Sommer Christie
- Born: Wentworth, Quebec
- University: Concordia University

Rugby union career
- Position: scrumhalf

Amateur team(s)
- Years: Team / Apps / (Points)
- 1999-2003: Concordia Stingers
- –: Ste. Anne de Bellevue RFC

International career
- Years: Team / Apps / (Points)
- 2002?-2006?: Canada

Coaching career
- Years: Team
- 2006-2009?: Concordia Stingers

= Sommer Christie =

Canadian rugby union player

Sommer Christie is a Canadian rugby union player who participated at the 2002 and 2006 Women's Rugby World Cup. She earned an honourable mention in the list of the Ten Greatest North American Women rugby union players.

==Rugby==
Christie played club rugby for Ste. Anne de Bellevue RFC. She represented the Concordia Stingers in university from 1999 to 2003, while studying exercise science, and was later assistant coach for the team. Christie was part of the first-ever World University Sevens Championship team.

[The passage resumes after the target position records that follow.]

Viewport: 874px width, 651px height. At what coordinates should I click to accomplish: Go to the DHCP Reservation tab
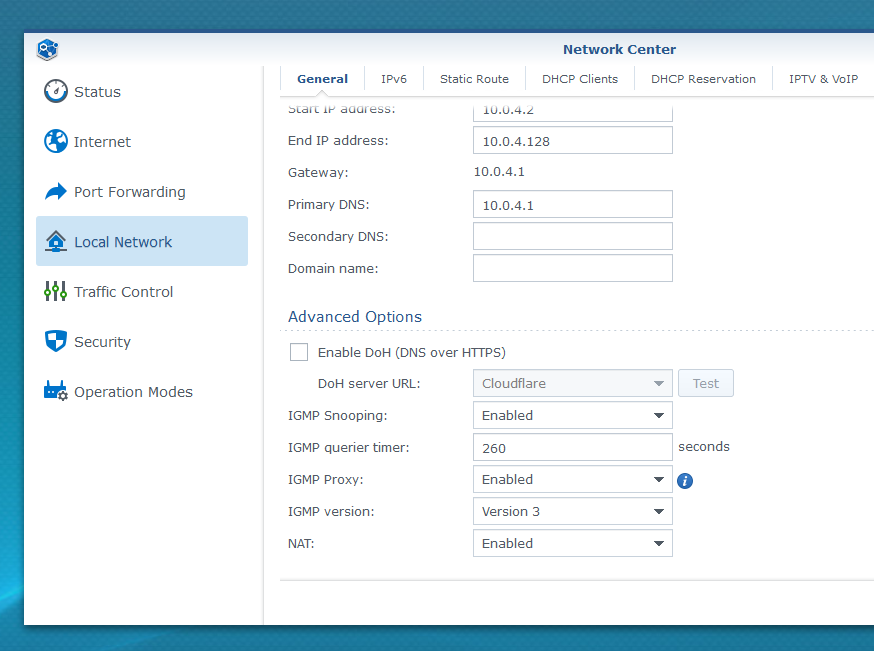click(703, 79)
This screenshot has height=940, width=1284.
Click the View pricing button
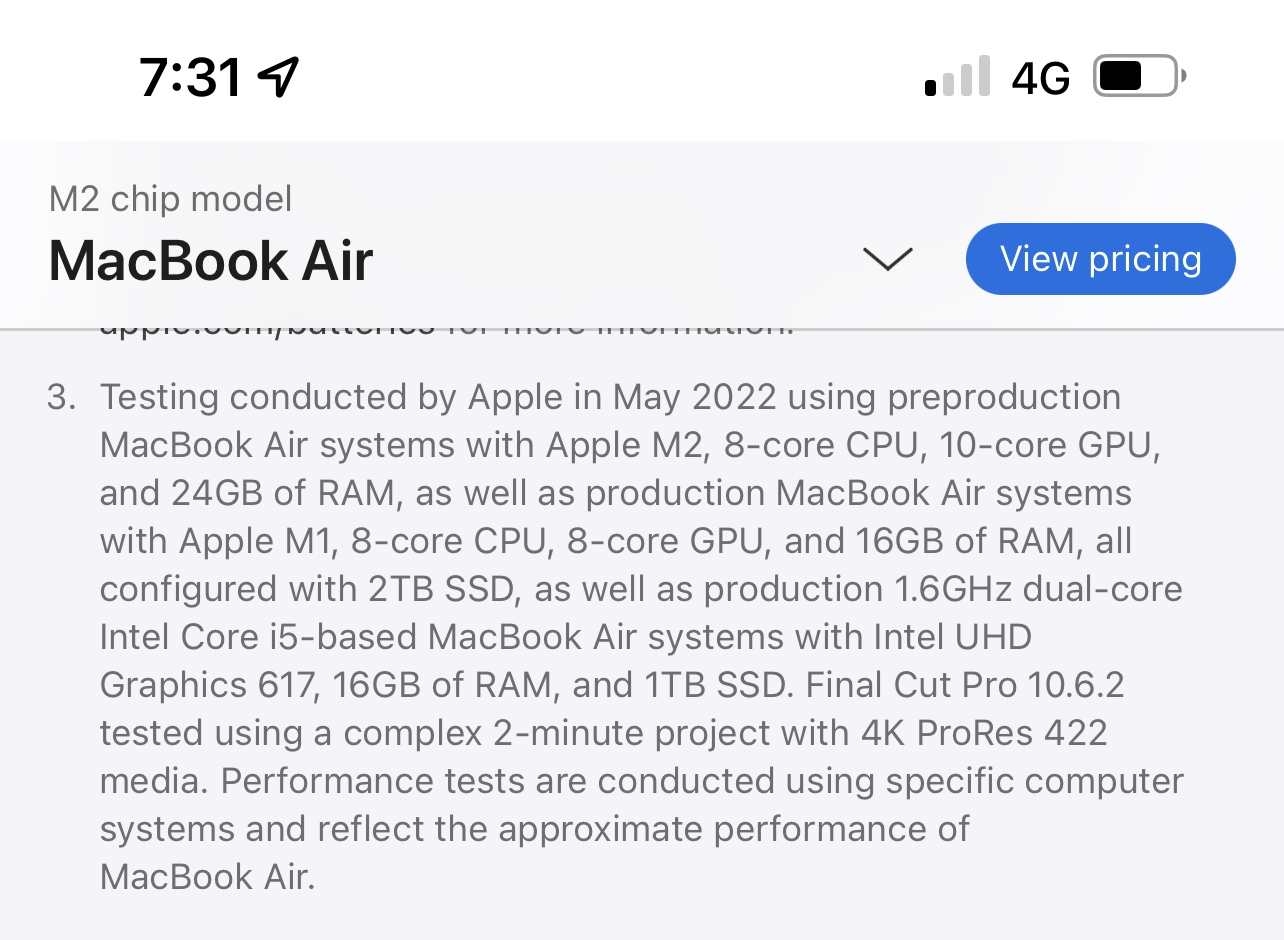[1101, 259]
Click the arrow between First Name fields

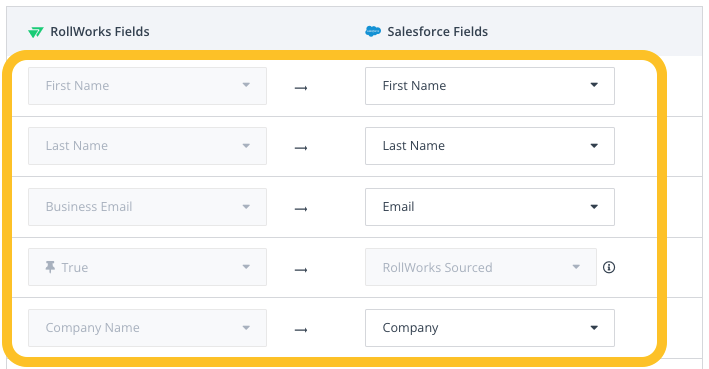click(301, 88)
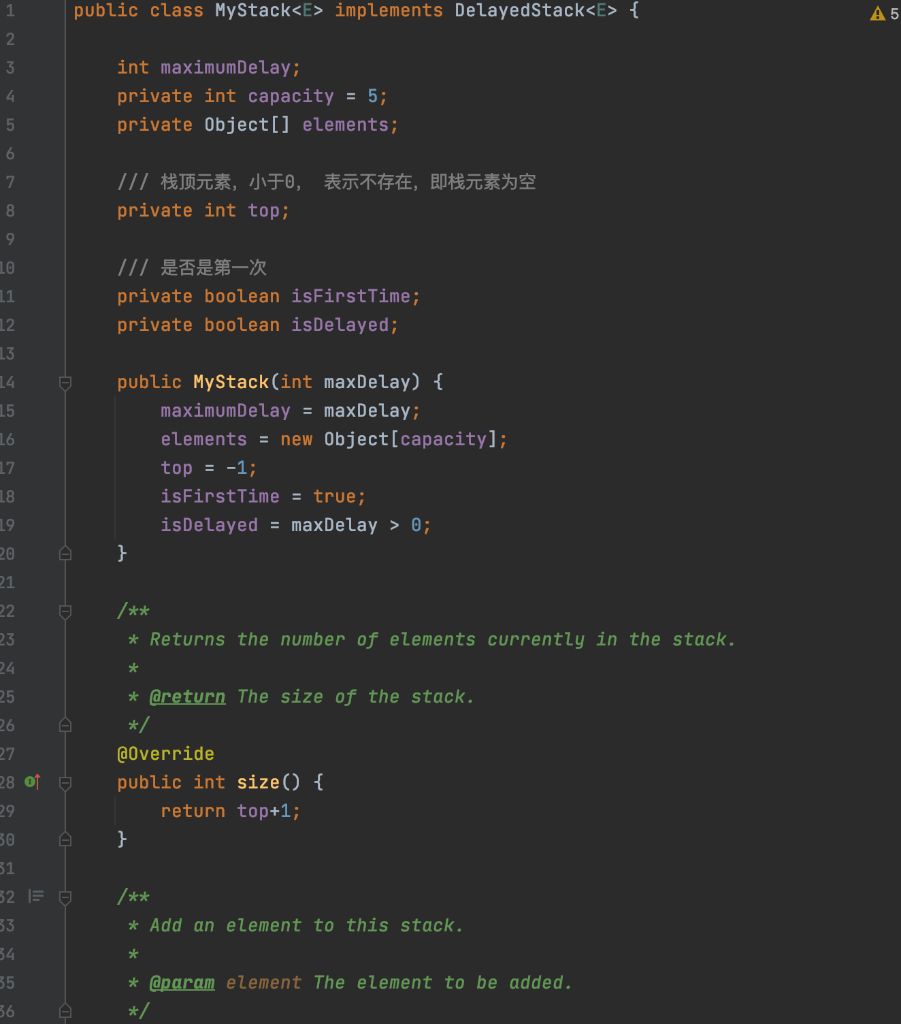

===Honours and achievements===
- 2001, 2002, and 2003 CIS All-Canadian
- 3x CIS Academic All-Canadian
- 5x QSSF All-star
- 2002, QSSF women's rugby MVP
- 2002, Concordia University's Female Athlete of the Year
- 2004, FISU Rugby 7s All-star
- 2017, Concordia University Sport Hall of Fame induction

==Wheelchair rugby==
Christie is a mental performance consultant, for the Canadian national wheelchair rugby team.